Danbooru

Nuke non-web_source

Posted under Tags

BUR #2775 has been rejected.

mass update non-web_source -> -non-web_source

Unless I'm missing something, this tag is equivalent to the search -source:http*.

There might have been a need for this before as it used to not be possible to use the source metasearch multiple times, but it was fixed in this commit so the tag is redundant now.

EDIT: This bulk update request is pending automatic rejection in 5 days.

EDIT: The bulk update request #2775 (forum #167395) has been rejected by @nonamethanks.

Updated by DanbooruBot

nonamethanks said:

Well, if you want to catch both ftp and http/s you can just use source:*://*. That search also catches things like post #1819054, which I wouldn't call a non-web source.

The image doesn’t come from that URL, though. It’s just a database with some info on the doujinshi from which the image was scanned/extracted.

A while ago, I went through all the sources that had URL-like text (to fix URLs without protocol, like “example.com/some/image.jpg” or this idiocy) and intentionally left those doujin database links tagged as non-web_source.

Updated

-1 The search -source:http* -source:none and non-web_source are not equivalent.

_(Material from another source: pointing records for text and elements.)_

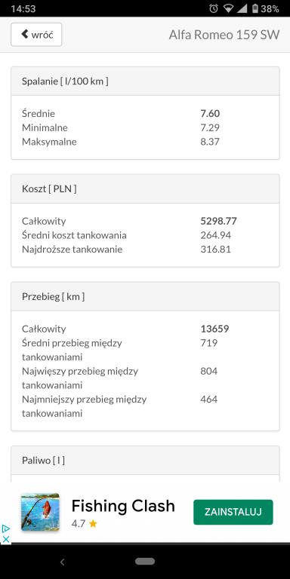Viewport: 290px width, 579px height.
Task: Tap the battery status icon
Action: click(255, 8)
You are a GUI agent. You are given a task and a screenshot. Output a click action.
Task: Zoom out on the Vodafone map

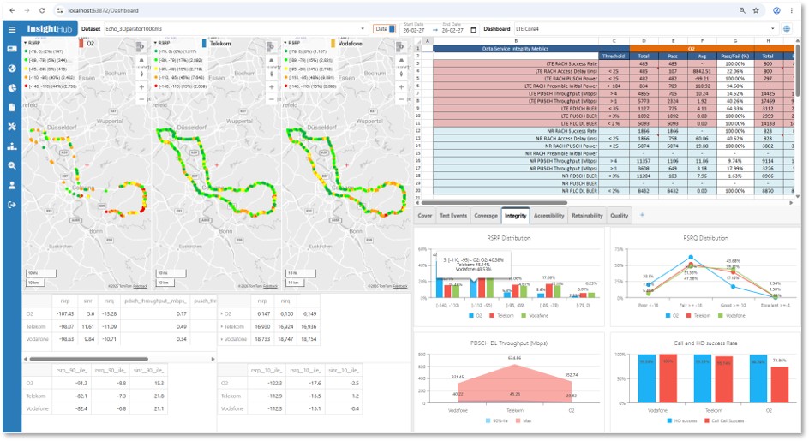(x=401, y=99)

  • 1. Takes up 2 search terms, putting its usefulness outside the scope of Member and Anonymous users
  • 2. It's not equivalent in search time
    • The vanilla search for 200 posts takes up 1.8 seconds using the `source:` metatag, and 0.3 seconds with the non-web source tag
    • Therefore, the search is more likely to timeout for lower level users

It's basically sacrificing processing work on the front end (via tagging) for processing time on the back end (via post search).

Also to clarify, the non-web source was NOT supposed to include empty sources. Damian0358 came in later and added that text for whatever reason, without the consensus of anyone on the forum that I'm aware of.

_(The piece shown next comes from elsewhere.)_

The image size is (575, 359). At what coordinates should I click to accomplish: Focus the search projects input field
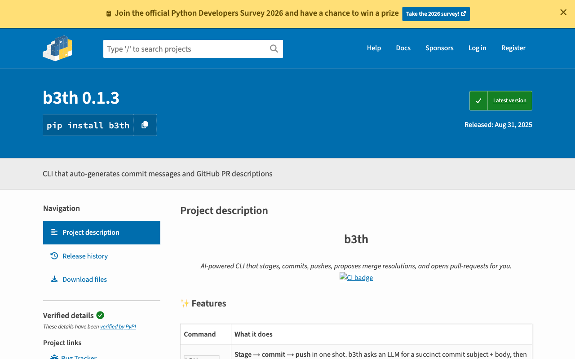tap(185, 49)
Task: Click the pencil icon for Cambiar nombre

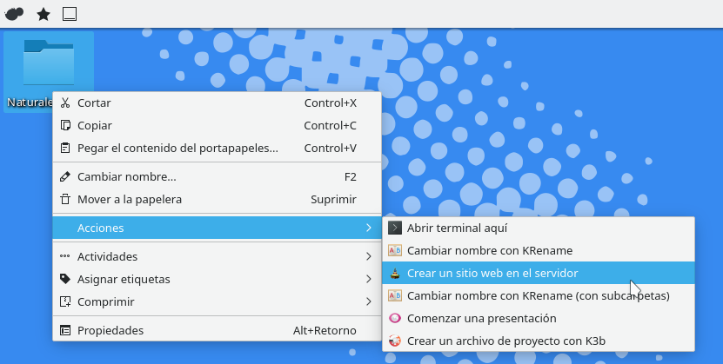Action: coord(64,176)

https://danbooru.donmai.us/wiki_page_versions?search%5Bwiki_page_id%5D=101636

BrokenEagle98 said:
Also to clarify, the non-web source was NOT supposed to include empty sources. Damian0358 came in later and added that text for whatever reason, without the consensus of anyone on the forum that I'm aware of.

https://danbooru.donmai.us/wiki_page_versions?search%5Bwiki_page_id%5D=101636

The addition of the text occurred following a brief discussion on the Discord server, after I had finished tagging up imageboard_desourced, regarding the naming convention of the tag. Given that the posts in that tag originated from the web, at face value, non-web source shouldn't be applied to them, when it was explained to me that unless it had an URL in the source field, then the tag applied (and the Wiki prior to that didn't exactly disagree with that notion).

So, naively, I added that text, thinking it was valid, especially having seen some empty sourced post with the tag. It only helped to elaborate further, after all (given it isn't called 'textual source'). Of course, now thoroughly checking in hindsight, the amount of empty sourced posts under non-web source is negligible compared to the textual sources that do exist.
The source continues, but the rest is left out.